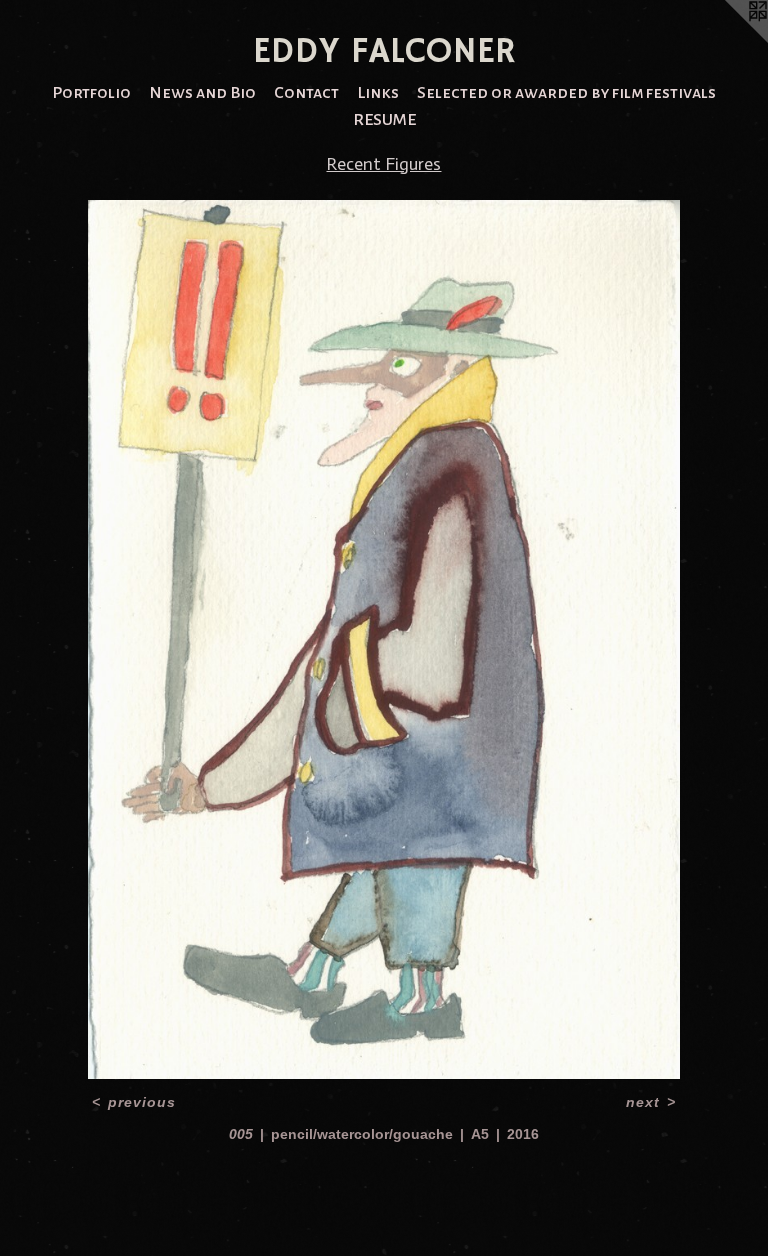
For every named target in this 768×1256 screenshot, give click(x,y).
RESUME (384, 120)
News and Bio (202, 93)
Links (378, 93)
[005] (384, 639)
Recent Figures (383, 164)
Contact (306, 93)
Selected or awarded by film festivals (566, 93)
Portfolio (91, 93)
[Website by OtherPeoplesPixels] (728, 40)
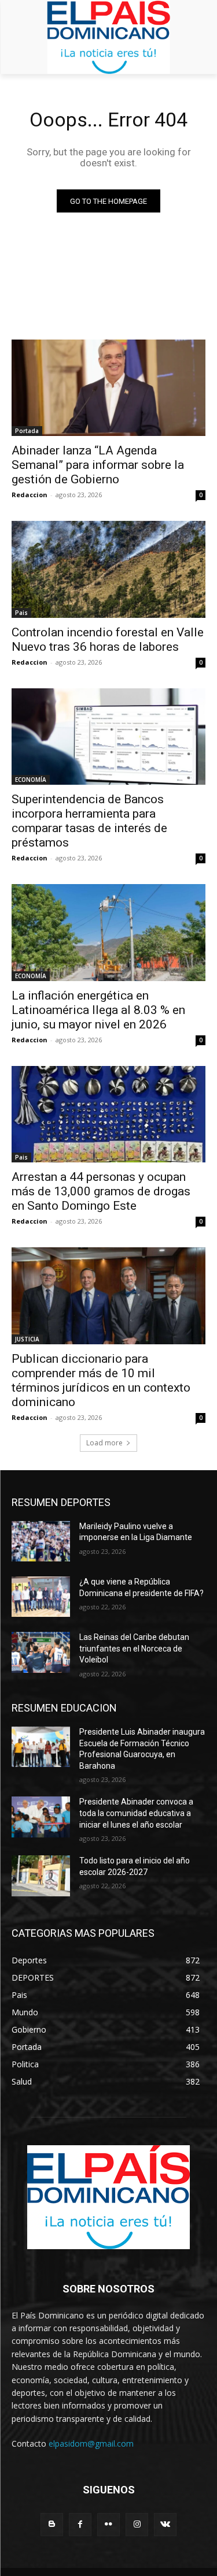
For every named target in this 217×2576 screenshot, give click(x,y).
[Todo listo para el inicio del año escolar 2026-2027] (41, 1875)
**********
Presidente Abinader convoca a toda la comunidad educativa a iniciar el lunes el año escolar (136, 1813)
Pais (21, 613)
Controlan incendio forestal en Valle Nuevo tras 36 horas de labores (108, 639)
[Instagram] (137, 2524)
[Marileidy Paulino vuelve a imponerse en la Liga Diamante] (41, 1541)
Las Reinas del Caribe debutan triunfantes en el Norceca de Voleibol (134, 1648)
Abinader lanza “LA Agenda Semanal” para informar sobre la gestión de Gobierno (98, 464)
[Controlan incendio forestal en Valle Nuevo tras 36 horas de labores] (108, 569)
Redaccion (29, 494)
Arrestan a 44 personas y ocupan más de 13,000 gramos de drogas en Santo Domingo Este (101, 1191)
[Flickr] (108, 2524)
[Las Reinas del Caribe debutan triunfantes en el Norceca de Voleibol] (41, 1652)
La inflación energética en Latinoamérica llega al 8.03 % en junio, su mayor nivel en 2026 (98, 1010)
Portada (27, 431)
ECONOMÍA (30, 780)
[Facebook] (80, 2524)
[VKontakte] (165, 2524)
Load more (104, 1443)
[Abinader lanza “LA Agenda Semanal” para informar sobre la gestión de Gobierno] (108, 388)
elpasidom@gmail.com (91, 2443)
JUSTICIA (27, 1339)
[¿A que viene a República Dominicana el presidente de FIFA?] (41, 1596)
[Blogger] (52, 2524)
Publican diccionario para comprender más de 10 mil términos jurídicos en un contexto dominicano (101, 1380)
**********
- _YOUR TASK_
Where the string "Agenda" occurs in the data, return the whole line.

- _REPLY TO THE TASK_
Abinader lanza “LA Agenda Semanal” para informar sobre la gestión de Gobierno (98, 464)
[Abinader lanza “LA Agenda Semanal” para informar sobre la gestión de Gobierno] (108, 388)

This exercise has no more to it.